_EXERCISE INPUTS_:
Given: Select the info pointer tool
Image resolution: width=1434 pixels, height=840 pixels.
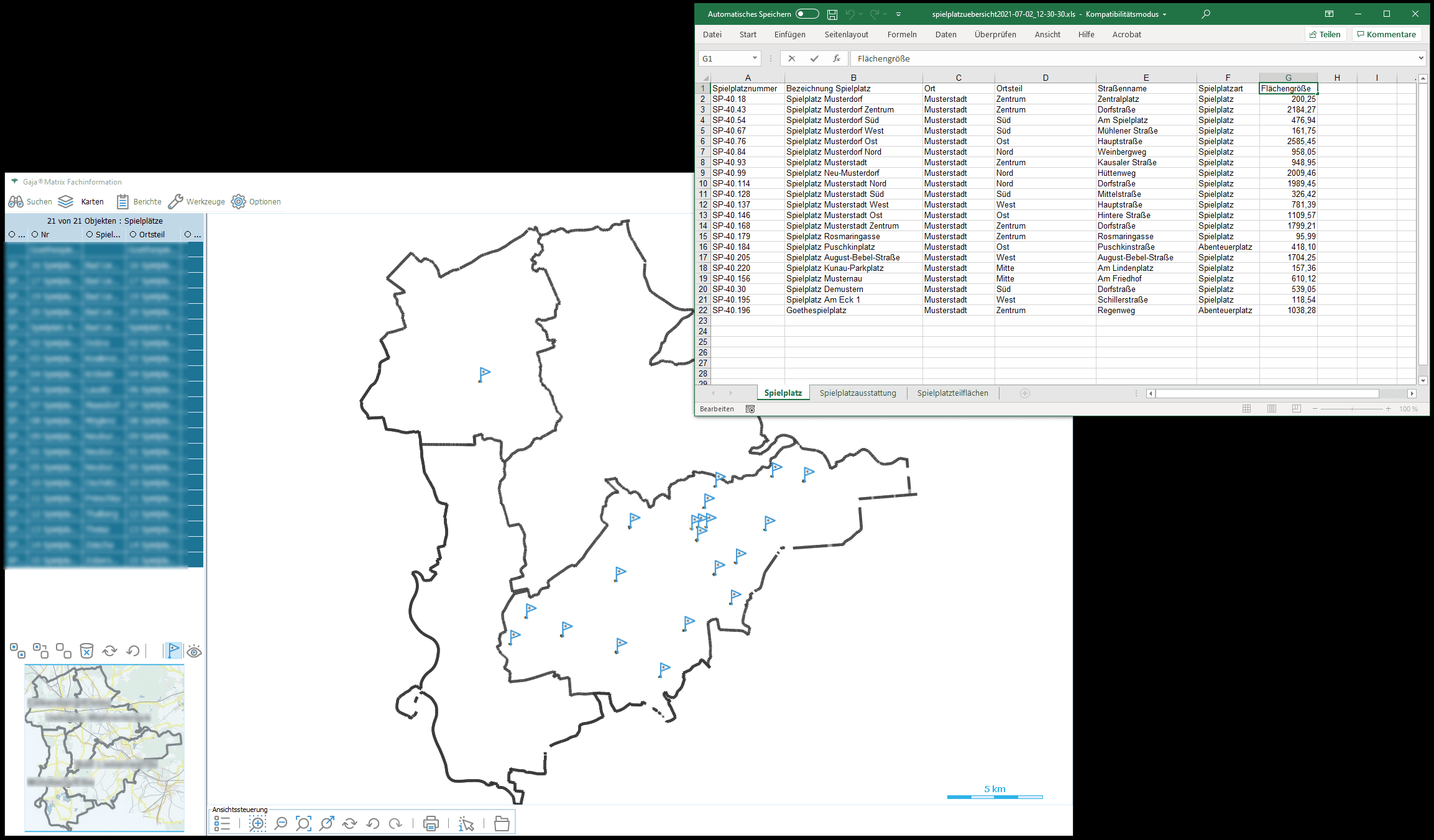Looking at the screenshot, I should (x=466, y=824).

--

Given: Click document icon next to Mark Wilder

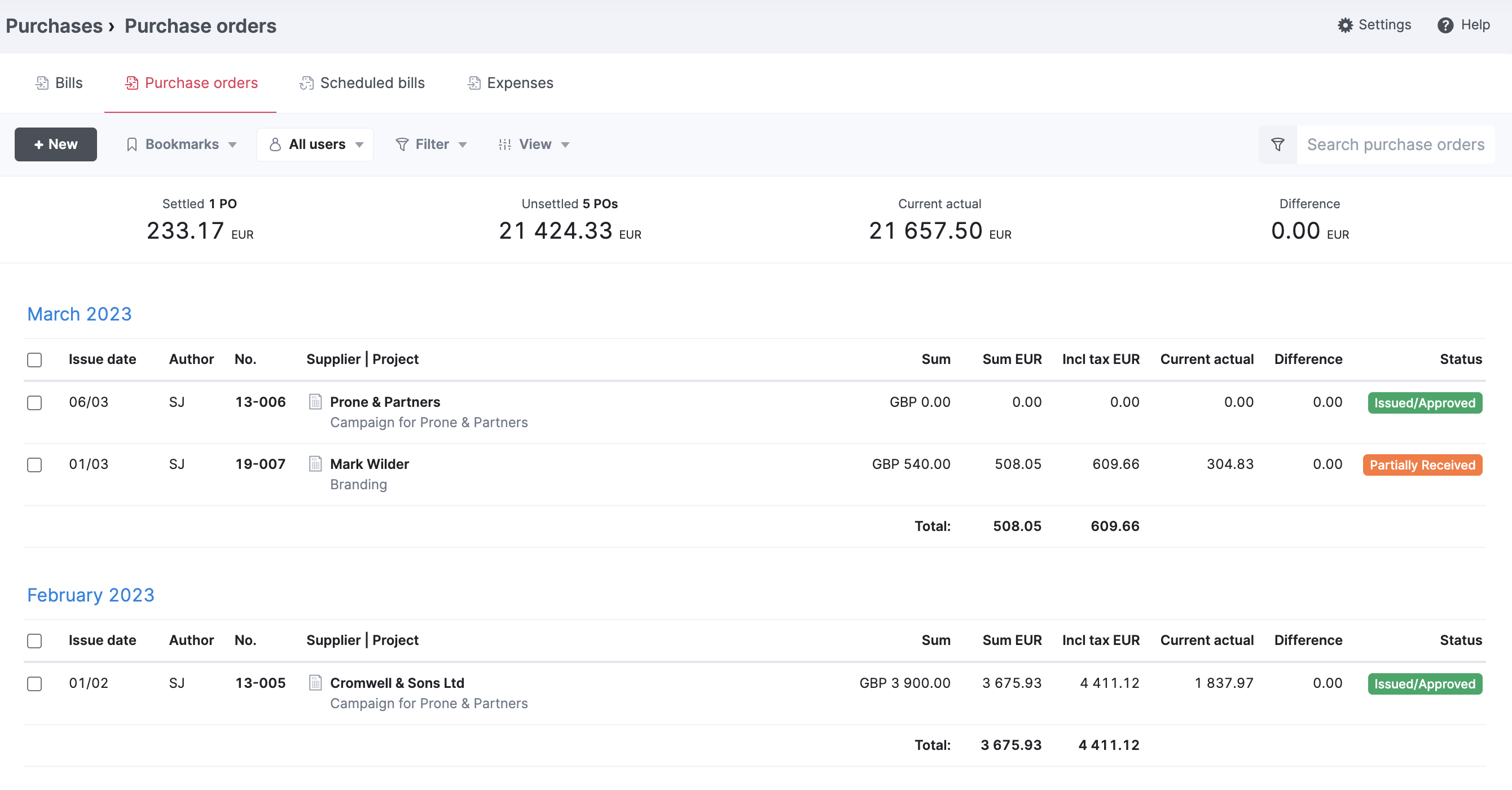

---

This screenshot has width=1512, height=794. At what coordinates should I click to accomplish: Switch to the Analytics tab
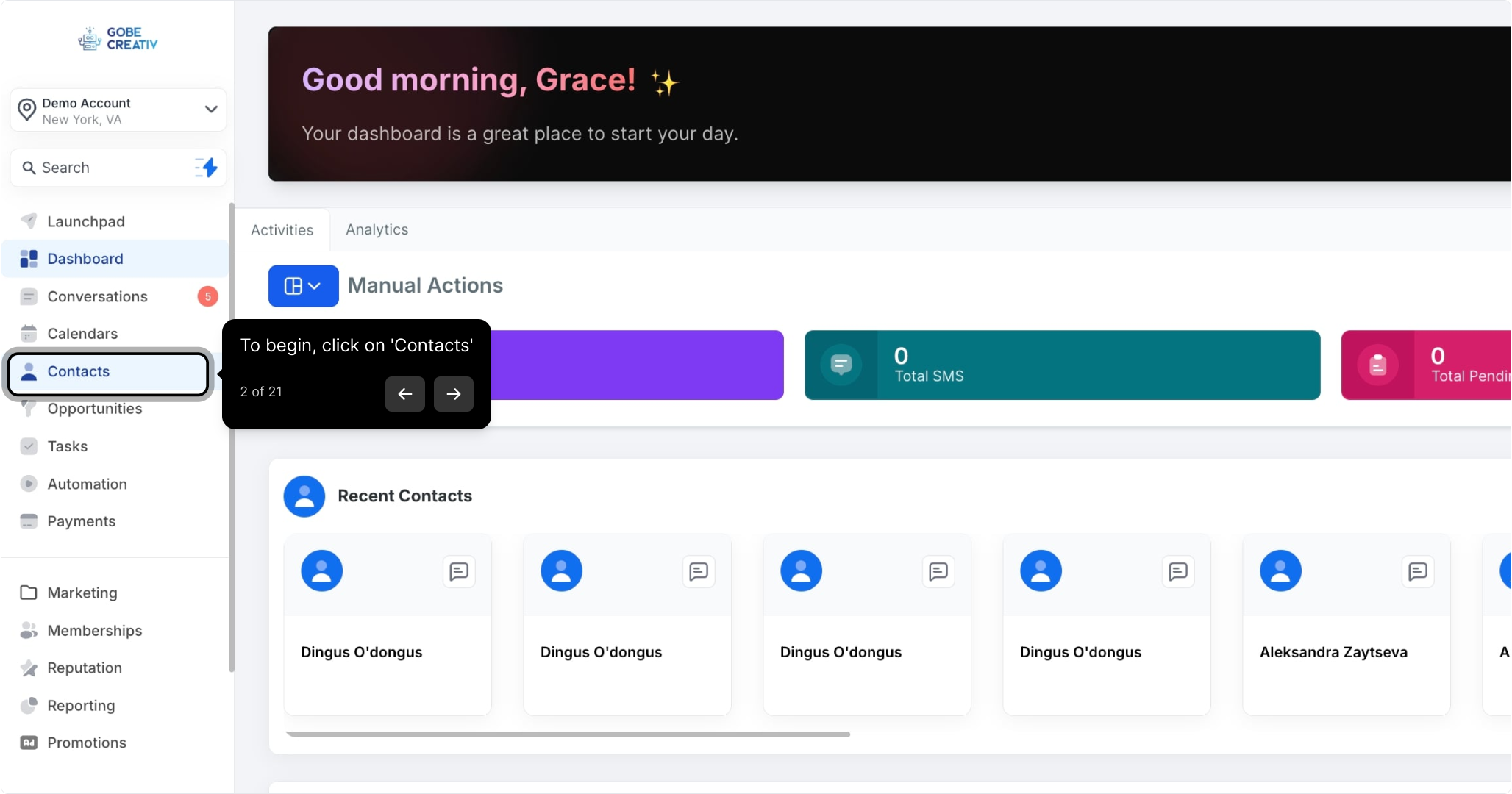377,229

_WORK ORDER_:
Number of lines above with the word "Given": state it alone.

_RESULT_:
2